[Your goal]
What is needed is an exact reproduction of the lines from the one that contains "Task: Save the" through the end of the data, both included and nothing else, with pictures omitted.

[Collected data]
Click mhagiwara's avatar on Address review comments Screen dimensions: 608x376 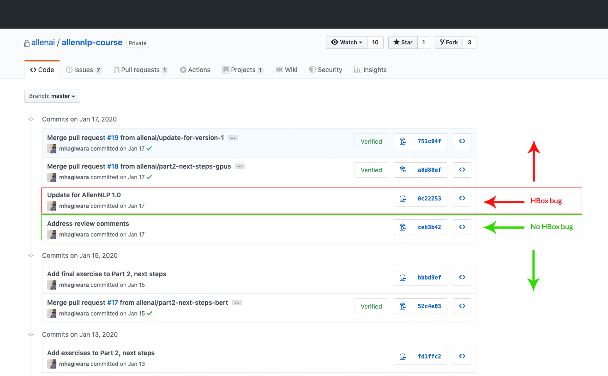(x=51, y=234)
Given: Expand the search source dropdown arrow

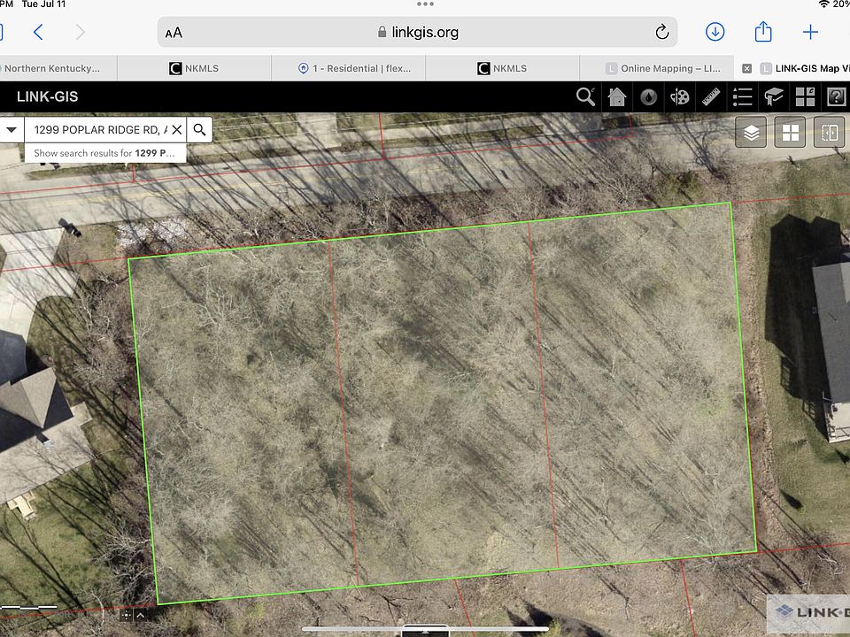Looking at the screenshot, I should coord(12,129).
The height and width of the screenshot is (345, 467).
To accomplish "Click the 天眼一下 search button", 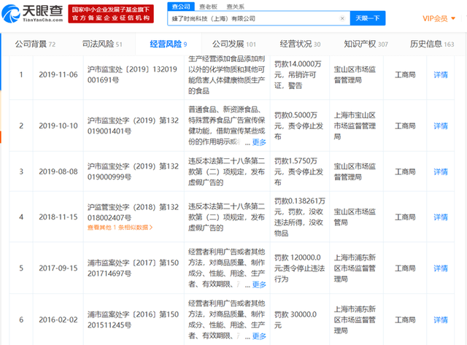I will click(x=368, y=17).
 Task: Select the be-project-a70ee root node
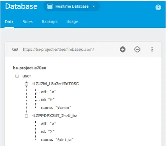tap(30, 68)
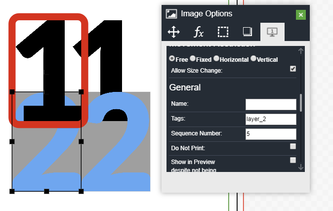Viewport: 333px width, 211px height.
Task: Click the panel scroll down arrow
Action: click(x=301, y=168)
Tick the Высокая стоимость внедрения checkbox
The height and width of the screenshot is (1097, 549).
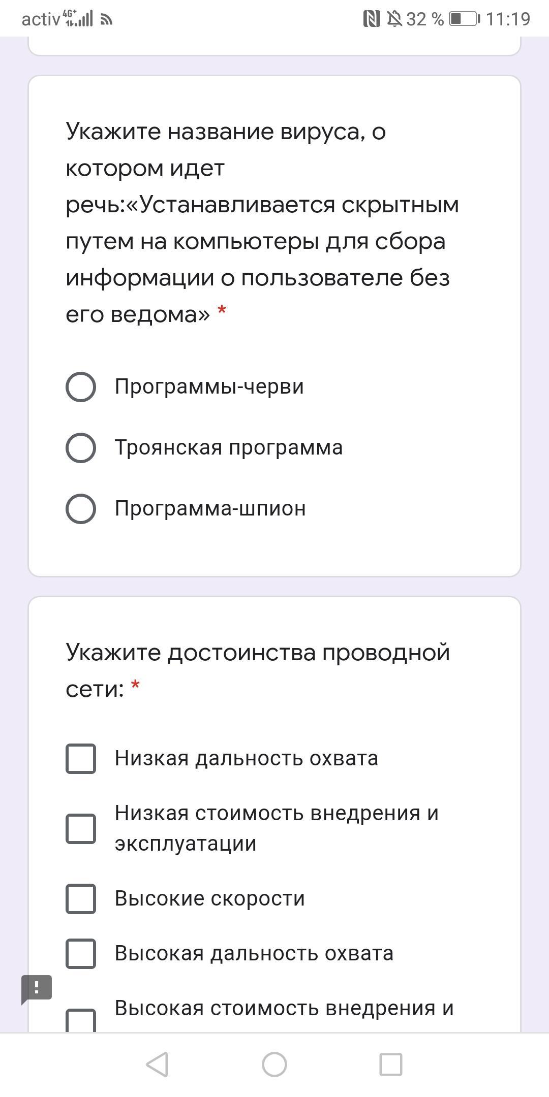click(81, 1020)
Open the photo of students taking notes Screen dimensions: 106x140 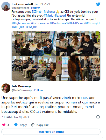tap(78, 44)
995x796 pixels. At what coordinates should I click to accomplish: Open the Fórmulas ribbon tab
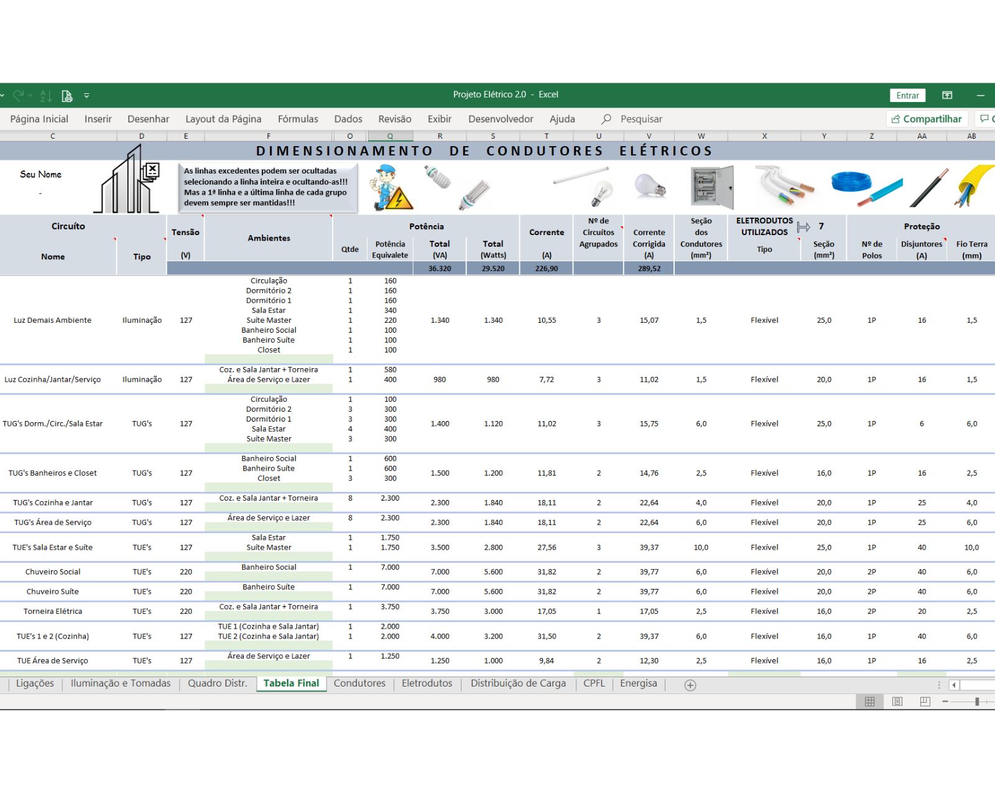click(298, 119)
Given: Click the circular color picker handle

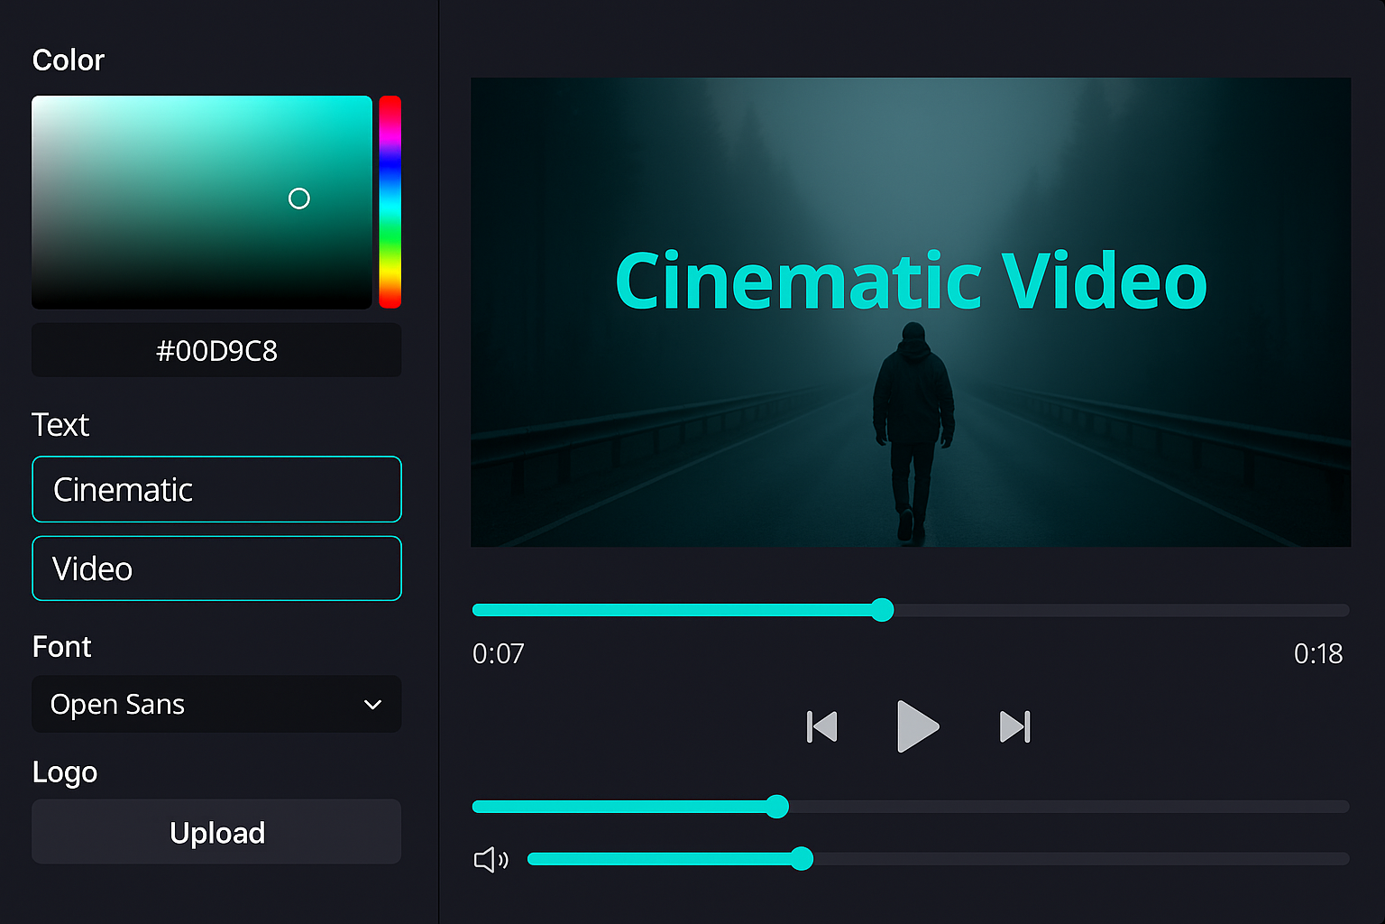Looking at the screenshot, I should click(299, 199).
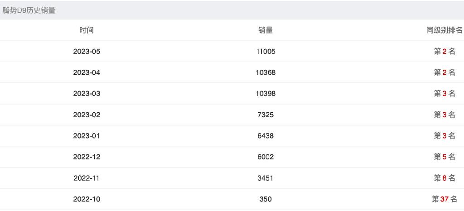Select the 2023-03 date cell
This screenshot has height=211, width=464.
point(87,94)
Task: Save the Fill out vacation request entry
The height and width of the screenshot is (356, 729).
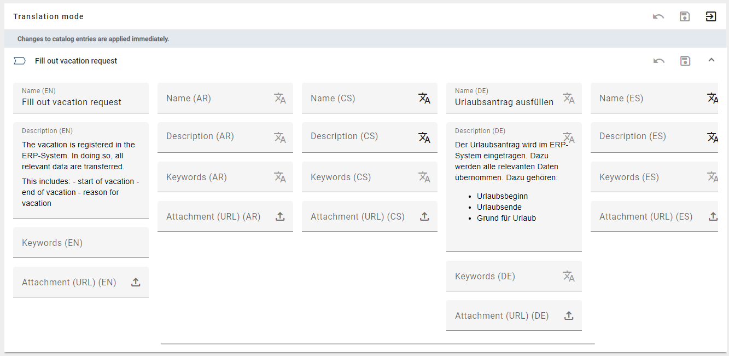Action: click(685, 60)
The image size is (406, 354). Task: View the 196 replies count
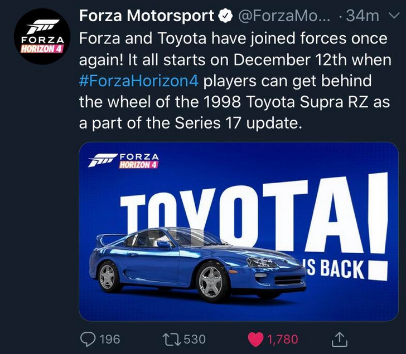tap(109, 339)
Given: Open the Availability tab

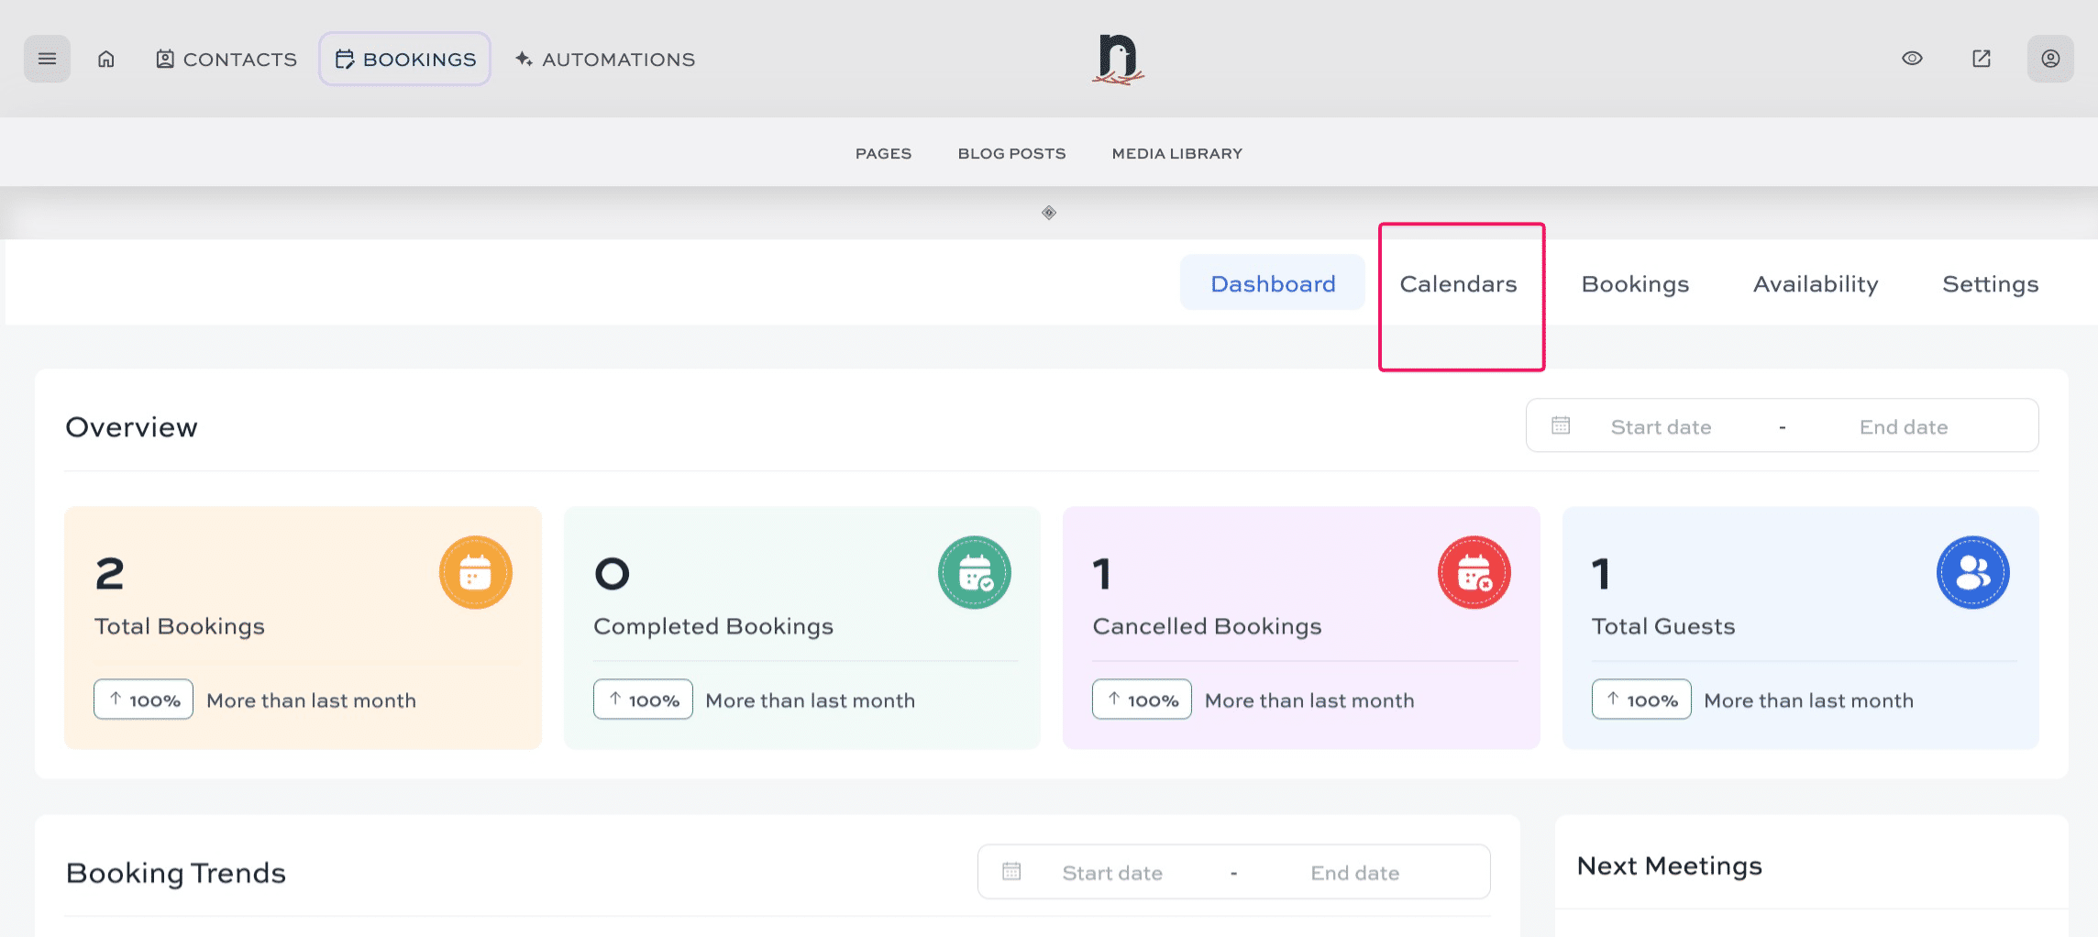Looking at the screenshot, I should click(1816, 284).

[The answer]
Task: Save the Fill out vacation request entry
The height and width of the screenshot is (356, 729).
Action: click(685, 60)
The image size is (406, 354). Task: View the 196 replies count
tap(109, 339)
Given: Open the Availability tab

Looking at the screenshot, I should click(1816, 284).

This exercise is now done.